Top of MATERIAL PROVIDED

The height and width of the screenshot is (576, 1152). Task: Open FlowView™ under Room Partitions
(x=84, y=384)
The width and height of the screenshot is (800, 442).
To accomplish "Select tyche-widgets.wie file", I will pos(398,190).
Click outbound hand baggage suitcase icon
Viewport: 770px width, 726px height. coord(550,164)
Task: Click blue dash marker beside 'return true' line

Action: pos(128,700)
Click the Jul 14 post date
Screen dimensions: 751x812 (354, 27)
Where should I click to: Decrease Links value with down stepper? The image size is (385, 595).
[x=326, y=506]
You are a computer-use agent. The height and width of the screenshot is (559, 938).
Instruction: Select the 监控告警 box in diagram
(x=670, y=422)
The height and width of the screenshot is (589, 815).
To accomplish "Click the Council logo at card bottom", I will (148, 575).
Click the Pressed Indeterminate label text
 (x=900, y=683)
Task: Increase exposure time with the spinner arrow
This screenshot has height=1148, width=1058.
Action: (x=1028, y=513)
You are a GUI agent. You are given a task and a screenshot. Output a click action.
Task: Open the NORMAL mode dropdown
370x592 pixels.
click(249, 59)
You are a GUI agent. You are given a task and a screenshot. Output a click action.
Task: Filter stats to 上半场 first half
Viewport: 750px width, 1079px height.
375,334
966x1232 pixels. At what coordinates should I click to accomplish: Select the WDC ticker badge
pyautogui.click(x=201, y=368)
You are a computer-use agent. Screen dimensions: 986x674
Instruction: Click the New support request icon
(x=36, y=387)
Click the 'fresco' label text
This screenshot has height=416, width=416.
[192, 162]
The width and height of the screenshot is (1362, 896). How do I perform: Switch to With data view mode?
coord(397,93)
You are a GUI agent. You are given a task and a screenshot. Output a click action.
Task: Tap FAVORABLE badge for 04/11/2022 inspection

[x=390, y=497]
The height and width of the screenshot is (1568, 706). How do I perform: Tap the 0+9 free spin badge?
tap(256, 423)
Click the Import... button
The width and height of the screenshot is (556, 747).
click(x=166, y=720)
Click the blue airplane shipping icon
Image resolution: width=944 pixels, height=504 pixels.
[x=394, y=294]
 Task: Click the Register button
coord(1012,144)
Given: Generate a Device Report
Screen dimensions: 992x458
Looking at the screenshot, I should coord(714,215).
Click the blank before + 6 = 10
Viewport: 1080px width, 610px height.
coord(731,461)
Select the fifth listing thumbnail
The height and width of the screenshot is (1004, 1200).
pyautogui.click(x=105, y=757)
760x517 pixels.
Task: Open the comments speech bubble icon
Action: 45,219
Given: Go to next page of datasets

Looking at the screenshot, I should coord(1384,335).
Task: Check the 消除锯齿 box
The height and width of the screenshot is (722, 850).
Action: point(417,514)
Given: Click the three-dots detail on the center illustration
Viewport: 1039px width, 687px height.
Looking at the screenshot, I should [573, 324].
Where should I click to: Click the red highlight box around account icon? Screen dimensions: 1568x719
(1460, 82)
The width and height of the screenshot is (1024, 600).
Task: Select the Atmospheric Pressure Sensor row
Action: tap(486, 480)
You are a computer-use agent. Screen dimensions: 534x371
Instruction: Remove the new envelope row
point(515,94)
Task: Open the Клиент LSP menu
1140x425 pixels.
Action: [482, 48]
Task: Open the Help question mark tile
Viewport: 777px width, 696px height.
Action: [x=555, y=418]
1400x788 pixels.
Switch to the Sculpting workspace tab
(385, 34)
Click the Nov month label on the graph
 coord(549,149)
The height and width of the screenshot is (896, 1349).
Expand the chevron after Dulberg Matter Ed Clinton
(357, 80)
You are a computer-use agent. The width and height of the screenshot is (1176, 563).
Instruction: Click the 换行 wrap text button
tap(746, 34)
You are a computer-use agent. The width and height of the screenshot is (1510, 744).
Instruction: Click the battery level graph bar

Bottom of MATERIAL PROVIDED

* [TASK]:
Look through the entries above, and wherever a line holds the word "computer", copy it.

* [RESULT]:
You are a computer-use agent. The height and width of the screenshot is (559, 938).
You are a computer-use agent. Screen dimensions: 986x674
You are a computer-use agent. Screen dimensions: 534x371
You are a computer-use agent. The width and height of the screenshot is (1176, 563).
You are a computer-use agent. The width and height of the screenshot is (1510, 744).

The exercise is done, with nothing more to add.